EXERCISE DESCRIPTION. Give every row below as a Markdown table with the columns "Line" and "Content," numbering each row in order and leaving out blank lines.

Start of DATASET EXTRACT

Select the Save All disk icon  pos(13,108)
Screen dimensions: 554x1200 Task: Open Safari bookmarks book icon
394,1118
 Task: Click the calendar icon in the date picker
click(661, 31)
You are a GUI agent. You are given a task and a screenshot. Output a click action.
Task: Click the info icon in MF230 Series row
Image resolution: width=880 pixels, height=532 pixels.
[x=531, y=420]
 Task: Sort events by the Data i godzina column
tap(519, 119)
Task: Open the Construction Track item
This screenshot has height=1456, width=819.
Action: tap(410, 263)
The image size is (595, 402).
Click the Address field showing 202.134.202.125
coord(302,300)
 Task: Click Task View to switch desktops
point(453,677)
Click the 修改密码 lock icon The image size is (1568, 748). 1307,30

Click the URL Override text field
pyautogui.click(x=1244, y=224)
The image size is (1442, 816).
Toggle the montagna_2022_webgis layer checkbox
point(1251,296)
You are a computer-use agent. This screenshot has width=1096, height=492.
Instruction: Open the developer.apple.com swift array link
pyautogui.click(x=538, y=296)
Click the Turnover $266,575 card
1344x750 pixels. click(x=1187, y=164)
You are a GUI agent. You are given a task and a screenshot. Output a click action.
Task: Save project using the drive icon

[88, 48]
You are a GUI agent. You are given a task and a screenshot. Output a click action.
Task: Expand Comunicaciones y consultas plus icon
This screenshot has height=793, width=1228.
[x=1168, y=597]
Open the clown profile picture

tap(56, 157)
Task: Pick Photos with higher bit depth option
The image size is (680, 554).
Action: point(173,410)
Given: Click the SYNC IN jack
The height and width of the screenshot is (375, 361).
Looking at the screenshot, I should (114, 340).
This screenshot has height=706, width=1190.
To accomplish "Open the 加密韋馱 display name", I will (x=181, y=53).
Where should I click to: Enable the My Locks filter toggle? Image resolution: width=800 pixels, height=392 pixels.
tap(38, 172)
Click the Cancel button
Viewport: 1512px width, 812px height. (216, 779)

End of DATASET EXTRACT

THE REPLY.
| Line | Content |
|---|---|
| 1 | Select the Save All disk icon  pos(13,108) |
| 2 | Screen dimensions: 554x1200 Task: Open Safari bookmarks book icon |
| 3 | 394,1118 |
| 4 |  Task: Click the calendar icon in the date picker |
| 5 | click(661, 31) |
| 6 | You are a GUI agent. You are given a task and a screenshot. Output a click action. |
| 7 | Task: Click the info icon in MF230 Series row |
| 8 | Image resolution: width=880 pixels, height=532 pixels. |
| 9 | [x=531, y=420] |
| 10 |  Task: Sort events by the Data i godzina column |
| 11 | tap(519, 119) |
| 12 | Task: Open the Construction Track item |
| 13 | This screenshot has height=1456, width=819. |
| 14 | Action: tap(410, 263) |
| 15 | The image size is (595, 402). |
| 16 | Click the Address field showing 202.134.202.125 |
| 17 | coord(302,300) |
| 18 |  Task: Click Task View to switch desktops |
| 19 | point(453,677) |
| 20 | Click the 修改密码 lock icon The image size is (1568, 748). 1307,30 |
| 21 | Click the URL Override text field |
| 22 | pyautogui.click(x=1244, y=224) |
| 23 | The image size is (1442, 816). |
| 24 | Toggle the montagna_2022_webgis layer checkbox |
| 25 | point(1251,296) |
| 26 | You are a computer-use agent. This screenshot has width=1096, height=492. |
| 27 | Instruction: Open the developer.apple.com swift array link |
| 28 | pyautogui.click(x=538, y=296) |
| 29 | Click the Turnover $266,575 card |
| 30 | 1344x750 pixels. click(x=1187, y=164) |
| 31 | You are a GUI agent. You are given a task and a screenshot. Output a click action. |
| 32 | Task: Save project using the drive icon |
| 33 | [88, 48] |
| 34 | You are a GUI agent. You are given a task and a screenshot. Output a click action. |
| 35 | Task: Expand Comunicaciones y consultas plus icon |
| 36 | This screenshot has height=793, width=1228. |
| 37 | [x=1168, y=597] |
| 38 | Open the clown profile picture |
| 39 | tap(56, 157) |
| 40 | Task: Pick Photos with higher bit depth option |
| 41 | The image size is (680, 554). |
| 42 | Action: point(173,410) |
| 43 | Given: Click the SYNC IN jack |
| 44 | The height and width of the screenshot is (375, 361). |
| 45 | Looking at the screenshot, I should (114, 340). |
| 46 | This screenshot has height=706, width=1190. |
| 47 | To accomplish "Open the 加密韋馱 display name", I will (x=181, y=53). |
| 48 | Where should I click to: Enable the My Locks filter toggle? Image resolution: width=800 pixels, height=392 pixels. |
| 49 | tap(38, 172) |
| 50 | Click the Cancel button |
| 51 | Viewport: 1512px width, 812px height. (216, 779) |